Segment Start: Working data
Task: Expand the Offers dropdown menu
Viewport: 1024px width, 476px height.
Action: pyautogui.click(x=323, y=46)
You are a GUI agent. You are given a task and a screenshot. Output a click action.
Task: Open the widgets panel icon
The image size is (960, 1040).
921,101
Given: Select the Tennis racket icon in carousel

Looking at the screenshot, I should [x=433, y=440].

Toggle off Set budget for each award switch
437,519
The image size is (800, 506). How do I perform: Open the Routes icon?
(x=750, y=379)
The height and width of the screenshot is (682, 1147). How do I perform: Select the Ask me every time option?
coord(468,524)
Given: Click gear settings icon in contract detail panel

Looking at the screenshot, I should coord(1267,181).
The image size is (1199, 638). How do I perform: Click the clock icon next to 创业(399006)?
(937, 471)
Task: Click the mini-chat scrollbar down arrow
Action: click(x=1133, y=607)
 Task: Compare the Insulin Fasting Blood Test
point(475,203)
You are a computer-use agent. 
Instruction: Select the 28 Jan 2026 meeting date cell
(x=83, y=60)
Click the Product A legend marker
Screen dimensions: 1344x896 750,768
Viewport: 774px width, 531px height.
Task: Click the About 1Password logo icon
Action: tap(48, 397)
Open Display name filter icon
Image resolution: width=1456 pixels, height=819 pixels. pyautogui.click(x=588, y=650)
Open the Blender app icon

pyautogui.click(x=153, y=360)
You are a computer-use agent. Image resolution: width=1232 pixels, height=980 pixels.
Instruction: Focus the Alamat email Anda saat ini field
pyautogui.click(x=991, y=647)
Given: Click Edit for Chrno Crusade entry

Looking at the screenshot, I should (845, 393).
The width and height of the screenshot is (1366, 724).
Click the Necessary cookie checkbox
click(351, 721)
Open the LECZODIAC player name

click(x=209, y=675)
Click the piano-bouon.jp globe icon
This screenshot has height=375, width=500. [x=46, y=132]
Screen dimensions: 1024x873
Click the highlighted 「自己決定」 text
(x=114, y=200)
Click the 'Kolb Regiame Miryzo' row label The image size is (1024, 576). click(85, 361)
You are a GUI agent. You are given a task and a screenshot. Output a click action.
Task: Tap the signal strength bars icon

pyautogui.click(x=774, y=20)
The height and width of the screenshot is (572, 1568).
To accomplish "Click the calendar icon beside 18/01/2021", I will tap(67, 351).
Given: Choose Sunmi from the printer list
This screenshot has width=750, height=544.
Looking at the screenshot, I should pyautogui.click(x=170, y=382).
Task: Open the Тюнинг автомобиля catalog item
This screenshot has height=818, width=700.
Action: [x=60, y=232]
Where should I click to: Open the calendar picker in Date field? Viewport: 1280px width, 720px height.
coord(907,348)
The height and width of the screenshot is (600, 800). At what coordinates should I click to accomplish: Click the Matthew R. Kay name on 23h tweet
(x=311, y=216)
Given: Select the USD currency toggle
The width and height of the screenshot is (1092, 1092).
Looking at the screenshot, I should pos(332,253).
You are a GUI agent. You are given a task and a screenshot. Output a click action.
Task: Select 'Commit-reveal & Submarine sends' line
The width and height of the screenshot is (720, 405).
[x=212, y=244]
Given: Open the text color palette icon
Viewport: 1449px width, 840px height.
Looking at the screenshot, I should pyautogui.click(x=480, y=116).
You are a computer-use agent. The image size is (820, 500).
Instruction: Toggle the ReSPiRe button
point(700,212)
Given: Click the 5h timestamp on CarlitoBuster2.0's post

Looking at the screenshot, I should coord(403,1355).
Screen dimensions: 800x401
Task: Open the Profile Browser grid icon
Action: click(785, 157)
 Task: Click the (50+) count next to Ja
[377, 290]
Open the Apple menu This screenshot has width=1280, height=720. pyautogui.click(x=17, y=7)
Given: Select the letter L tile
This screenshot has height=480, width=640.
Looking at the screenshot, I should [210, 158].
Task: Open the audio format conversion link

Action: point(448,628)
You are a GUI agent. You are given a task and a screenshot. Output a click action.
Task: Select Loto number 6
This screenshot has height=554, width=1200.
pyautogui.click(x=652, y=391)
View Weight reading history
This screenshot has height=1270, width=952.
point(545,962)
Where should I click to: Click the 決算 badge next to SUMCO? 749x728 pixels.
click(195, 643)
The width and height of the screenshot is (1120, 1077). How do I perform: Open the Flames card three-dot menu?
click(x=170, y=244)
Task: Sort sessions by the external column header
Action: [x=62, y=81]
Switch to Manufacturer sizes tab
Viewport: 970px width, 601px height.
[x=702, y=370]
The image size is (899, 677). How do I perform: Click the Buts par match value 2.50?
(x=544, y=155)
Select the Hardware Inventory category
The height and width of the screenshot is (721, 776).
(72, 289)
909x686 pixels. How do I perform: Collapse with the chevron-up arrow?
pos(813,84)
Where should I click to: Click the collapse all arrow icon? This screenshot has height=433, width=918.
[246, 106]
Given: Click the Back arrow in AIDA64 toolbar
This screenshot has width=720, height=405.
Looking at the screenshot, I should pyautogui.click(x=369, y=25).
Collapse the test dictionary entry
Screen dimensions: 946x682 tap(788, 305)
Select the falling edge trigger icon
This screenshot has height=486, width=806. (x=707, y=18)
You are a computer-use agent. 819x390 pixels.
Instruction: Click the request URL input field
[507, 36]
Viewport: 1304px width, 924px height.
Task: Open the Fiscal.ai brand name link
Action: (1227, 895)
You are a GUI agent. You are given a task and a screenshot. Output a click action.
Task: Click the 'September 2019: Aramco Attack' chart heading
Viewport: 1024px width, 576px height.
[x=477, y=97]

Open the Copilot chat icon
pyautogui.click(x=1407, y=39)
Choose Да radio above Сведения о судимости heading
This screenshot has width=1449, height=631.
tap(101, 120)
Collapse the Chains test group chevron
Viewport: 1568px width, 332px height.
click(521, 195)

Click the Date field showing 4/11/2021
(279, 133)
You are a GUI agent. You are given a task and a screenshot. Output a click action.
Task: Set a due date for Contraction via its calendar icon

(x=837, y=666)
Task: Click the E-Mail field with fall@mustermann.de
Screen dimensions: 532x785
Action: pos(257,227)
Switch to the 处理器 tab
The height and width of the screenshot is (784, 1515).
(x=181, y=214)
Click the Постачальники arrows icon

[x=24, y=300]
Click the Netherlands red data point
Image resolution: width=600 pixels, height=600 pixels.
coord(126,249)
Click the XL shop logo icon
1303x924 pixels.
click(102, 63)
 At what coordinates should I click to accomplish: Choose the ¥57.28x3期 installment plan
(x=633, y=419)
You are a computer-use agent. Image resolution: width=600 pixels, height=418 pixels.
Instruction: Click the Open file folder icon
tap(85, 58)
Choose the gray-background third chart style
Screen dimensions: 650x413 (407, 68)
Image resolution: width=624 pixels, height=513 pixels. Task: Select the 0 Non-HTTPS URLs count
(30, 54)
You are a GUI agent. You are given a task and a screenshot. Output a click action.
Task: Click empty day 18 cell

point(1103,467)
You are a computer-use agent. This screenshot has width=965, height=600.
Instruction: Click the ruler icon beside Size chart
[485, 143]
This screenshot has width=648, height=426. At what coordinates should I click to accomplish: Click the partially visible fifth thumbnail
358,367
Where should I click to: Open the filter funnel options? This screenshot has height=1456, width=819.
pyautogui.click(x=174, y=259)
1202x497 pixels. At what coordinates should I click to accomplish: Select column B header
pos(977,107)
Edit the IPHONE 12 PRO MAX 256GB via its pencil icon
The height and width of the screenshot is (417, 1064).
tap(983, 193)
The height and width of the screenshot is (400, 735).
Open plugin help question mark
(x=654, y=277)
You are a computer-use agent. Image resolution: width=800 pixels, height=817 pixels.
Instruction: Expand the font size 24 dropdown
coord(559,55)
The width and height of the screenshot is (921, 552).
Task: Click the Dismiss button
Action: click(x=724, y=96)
Segment End: Working data
> _Task prompt_
Which lines in the data above hold the string "computer"? Show each one.

> _Output of the exercise_
You are a computer-use agent. 
You are a computer-use agent. Image resolution: width=1232 pixels, height=980 pixels.
You are a computer-use agent. The image size is (820, 500).
You are a computer-use agent. 819x390 pixels.
You are a computer-use agent. Image resolution: width=600 pixels, height=418 pixels.
You are a computer-use agent. This screenshot has width=965, height=600.
You are a computer-use agent. Image resolution: width=800 pixels, height=817 pixels.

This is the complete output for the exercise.